§ Items listed in a dataset:
+---+

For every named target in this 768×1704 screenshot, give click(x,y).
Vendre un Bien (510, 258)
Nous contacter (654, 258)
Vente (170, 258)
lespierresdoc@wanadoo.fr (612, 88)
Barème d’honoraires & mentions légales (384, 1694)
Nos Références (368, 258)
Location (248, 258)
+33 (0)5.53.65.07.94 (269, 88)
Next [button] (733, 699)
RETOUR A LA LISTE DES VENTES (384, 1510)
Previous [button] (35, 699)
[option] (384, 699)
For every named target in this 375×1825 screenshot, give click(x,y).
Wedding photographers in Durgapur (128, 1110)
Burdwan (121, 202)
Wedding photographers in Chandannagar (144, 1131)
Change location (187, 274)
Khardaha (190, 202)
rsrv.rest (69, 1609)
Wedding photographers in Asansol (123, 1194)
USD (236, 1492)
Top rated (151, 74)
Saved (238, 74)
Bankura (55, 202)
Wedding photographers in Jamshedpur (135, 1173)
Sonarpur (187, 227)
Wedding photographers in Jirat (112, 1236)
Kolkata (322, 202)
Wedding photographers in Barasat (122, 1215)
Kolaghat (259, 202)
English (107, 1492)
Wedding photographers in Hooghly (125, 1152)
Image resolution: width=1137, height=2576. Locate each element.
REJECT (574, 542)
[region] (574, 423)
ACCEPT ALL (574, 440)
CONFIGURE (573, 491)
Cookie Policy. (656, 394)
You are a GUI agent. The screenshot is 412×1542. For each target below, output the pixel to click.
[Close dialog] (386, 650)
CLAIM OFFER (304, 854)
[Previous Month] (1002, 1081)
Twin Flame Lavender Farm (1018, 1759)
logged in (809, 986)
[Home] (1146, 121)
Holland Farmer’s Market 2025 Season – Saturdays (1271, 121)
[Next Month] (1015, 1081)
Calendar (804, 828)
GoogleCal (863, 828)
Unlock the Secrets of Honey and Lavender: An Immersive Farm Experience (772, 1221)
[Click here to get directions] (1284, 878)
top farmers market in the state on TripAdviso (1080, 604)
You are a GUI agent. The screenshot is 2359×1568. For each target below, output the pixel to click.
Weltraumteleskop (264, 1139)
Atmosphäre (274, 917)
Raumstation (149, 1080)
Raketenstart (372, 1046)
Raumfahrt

+---+

§ Exercise directions: The answer should consist only of the lines from the one with "[Close dialog] (386, 650)" to the final line of the records above, retyped word for word.

§ Your response:
[Close dialog] (386, 650)
CLAIM OFFER (304, 854)
[Previous Month] (1002, 1081)
Twin Flame Lavender Farm (1018, 1759)
logged in (809, 986)
[Home] (1146, 121)
Holland Farmer’s Market 2025 Season – Saturdays (1271, 121)
[Next Month] (1015, 1081)
Calendar (804, 828)
GoogleCal (863, 828)
Unlock the Secrets of Honey and Lavender: An Immersive Farm Experience (772, 1221)
[Click here to get directions] (1284, 878)
top farmers market in the state on TripAdviso (1080, 604)
You are a GUI agent. The screenshot is 2359×1568. For each target below, output the pixel to click.
Weltraumteleskop (264, 1139)
Atmosphäre (274, 917)
Raumstation (149, 1080)
Raketenstart (372, 1046)
Raumfahrt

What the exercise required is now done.